→ YOUR TASK
Lines before the one containing "Given: Click the -115 odds for Ohio State" are not wanted. Transcribe that line and all after it exactly, to the end of the entries.

Collected data entries
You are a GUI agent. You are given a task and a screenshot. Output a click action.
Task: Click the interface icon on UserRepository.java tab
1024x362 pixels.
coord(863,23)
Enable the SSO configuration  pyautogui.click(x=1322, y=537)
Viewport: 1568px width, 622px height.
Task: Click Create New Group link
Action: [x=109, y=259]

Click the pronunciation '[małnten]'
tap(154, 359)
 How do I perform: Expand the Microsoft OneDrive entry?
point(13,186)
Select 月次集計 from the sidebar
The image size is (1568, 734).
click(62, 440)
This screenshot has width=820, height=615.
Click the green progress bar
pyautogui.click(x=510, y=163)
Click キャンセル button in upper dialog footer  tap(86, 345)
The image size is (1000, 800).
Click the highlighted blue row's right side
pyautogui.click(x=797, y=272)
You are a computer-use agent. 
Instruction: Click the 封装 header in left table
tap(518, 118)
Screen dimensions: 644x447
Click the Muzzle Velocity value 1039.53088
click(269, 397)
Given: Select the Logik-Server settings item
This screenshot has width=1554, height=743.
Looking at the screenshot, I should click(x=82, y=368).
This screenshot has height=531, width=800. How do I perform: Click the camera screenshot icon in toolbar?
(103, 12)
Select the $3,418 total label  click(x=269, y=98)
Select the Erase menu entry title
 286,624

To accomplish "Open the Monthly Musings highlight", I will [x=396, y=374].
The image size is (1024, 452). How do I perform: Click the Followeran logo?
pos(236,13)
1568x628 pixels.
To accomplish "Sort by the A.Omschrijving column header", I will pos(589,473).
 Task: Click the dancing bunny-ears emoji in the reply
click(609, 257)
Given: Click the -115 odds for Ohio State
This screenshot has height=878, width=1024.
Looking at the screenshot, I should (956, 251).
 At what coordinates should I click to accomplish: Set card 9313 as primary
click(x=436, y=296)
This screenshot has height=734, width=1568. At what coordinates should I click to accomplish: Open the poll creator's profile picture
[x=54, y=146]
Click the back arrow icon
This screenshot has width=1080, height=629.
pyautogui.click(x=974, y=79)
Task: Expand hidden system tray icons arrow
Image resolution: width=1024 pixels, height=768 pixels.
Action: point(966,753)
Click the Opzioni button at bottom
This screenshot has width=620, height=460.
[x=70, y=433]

→ SOLVED EXERCISE
Given: Click the -115 odds for Ohio State
This screenshot has height=878, width=1024.
Looking at the screenshot, I should (956, 251).
 At what coordinates should I click to accomplish: Set card 9313 as primary
click(x=436, y=296)
This screenshot has height=734, width=1568. At what coordinates should I click to accomplish: Open the poll creator's profile picture
[x=54, y=146]
Click the back arrow icon
This screenshot has width=1080, height=629.
pyautogui.click(x=974, y=79)
Task: Expand hidden system tray icons arrow
Image resolution: width=1024 pixels, height=768 pixels.
Action: point(966,753)
Click the Opzioni button at bottom
This screenshot has width=620, height=460.
[x=70, y=433]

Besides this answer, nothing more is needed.